## [Objective]
In the knowledge management text below, why does Bair expect the "implement it and walk away" approach to fail? Answer in one to three sentences.

This is just one of a number of pitfalls that companies often find themselves drawn into. As Renson points out, the difficulty often stems from the fact that knowledge management deals primarily with invisibles, whereas if a project is to experience long-term success, its results must be made explicit. In Mellina’s experience, the most common mistakes organisations make involve failing to define the KM programme as a cross-functional initiative, failing to recognise the hindering or enabling role that culture, rewards and recognition play, and choosing the wrong pilot project, ie, one that takes too long to deliver tangible, strategically important results. More generally, Bair points to what has become known as the Hawthorne effect, which, put briefly, states that any change in the workplace will improve worker performance for a given period of time, before the novelty wears off and work returns to previous levels. “With KM,” he says, “if the change is not continuous, evolving to ever improve knowledge practices and systems, then the positive effects will wane. There are many variables affecting KM-programme outcomes, but I believe the ‘implement it and walk away’ approach will fail.”

## [Material provided]
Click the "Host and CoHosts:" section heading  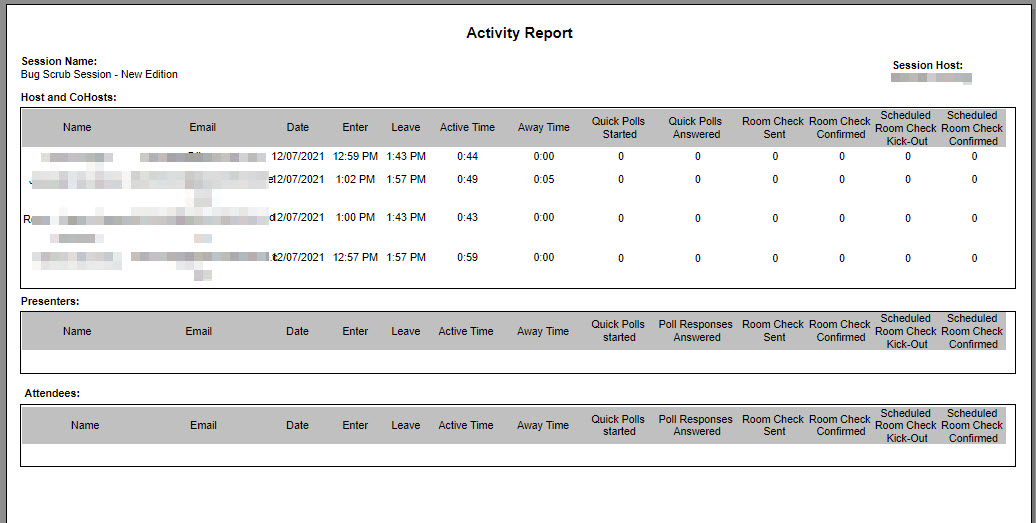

## [Response to this task]
Bair cites the Hawthorne effect: any change in the workplace improves worker performance only for a while, until the novelty wears off and work returns to previous levels. So unless the change is continuous, with knowledge practices and systems evolving and improving, the positive effects of a KM programme will wane.